• **THE TASK**: The response should hold each line from the entries below where "photo" is found.

• **Records excerpted from a collection**:
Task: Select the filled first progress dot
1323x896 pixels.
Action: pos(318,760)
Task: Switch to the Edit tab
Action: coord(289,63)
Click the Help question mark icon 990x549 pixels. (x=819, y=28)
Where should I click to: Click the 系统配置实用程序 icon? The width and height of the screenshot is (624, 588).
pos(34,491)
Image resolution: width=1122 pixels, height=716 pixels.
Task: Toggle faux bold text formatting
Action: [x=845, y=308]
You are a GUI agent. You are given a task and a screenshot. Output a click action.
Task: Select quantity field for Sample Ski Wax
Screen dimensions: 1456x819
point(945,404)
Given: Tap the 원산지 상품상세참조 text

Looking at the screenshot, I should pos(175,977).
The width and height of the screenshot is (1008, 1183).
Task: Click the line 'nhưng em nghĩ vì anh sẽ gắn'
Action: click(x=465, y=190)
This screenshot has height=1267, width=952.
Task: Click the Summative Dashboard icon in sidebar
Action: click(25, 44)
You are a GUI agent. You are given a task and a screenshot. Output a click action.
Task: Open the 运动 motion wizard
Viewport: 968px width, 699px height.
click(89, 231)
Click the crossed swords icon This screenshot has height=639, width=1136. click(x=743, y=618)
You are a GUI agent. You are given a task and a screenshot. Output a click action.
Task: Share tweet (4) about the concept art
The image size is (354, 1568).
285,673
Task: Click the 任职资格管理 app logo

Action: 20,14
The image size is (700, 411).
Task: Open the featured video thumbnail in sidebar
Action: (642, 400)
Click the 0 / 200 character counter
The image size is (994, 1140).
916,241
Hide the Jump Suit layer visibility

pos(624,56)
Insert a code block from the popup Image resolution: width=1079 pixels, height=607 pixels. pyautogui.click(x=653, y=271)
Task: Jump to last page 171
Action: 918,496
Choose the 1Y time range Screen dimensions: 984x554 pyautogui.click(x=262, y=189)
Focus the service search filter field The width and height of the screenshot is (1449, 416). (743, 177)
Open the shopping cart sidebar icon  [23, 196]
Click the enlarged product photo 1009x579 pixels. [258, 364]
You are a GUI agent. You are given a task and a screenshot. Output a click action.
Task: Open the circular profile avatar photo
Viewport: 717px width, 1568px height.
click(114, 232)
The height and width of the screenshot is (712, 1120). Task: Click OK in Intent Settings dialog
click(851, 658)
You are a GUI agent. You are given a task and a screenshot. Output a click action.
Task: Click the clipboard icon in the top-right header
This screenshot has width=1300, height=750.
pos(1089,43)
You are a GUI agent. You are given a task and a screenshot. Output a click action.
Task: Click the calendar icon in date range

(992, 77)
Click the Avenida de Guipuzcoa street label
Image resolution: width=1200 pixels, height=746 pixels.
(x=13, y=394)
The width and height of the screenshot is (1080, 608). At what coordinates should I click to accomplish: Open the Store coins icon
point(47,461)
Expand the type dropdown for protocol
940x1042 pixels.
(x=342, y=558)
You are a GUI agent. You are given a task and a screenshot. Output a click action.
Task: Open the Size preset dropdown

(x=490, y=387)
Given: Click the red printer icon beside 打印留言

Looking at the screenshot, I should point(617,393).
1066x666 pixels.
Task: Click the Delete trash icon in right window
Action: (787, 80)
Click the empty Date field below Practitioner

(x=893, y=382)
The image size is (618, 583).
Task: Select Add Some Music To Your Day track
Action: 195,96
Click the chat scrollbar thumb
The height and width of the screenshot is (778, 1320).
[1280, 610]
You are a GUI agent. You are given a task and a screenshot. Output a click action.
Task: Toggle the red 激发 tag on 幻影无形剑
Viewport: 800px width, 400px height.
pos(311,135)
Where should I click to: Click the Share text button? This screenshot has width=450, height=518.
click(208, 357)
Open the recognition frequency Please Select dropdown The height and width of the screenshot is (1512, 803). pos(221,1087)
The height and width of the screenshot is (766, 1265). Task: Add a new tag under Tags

• **OUTPUT FOR THIS TASK**:
Click the enlarged product photo 1009x579 pixels. [258, 364]
Task: Open the circular profile avatar photo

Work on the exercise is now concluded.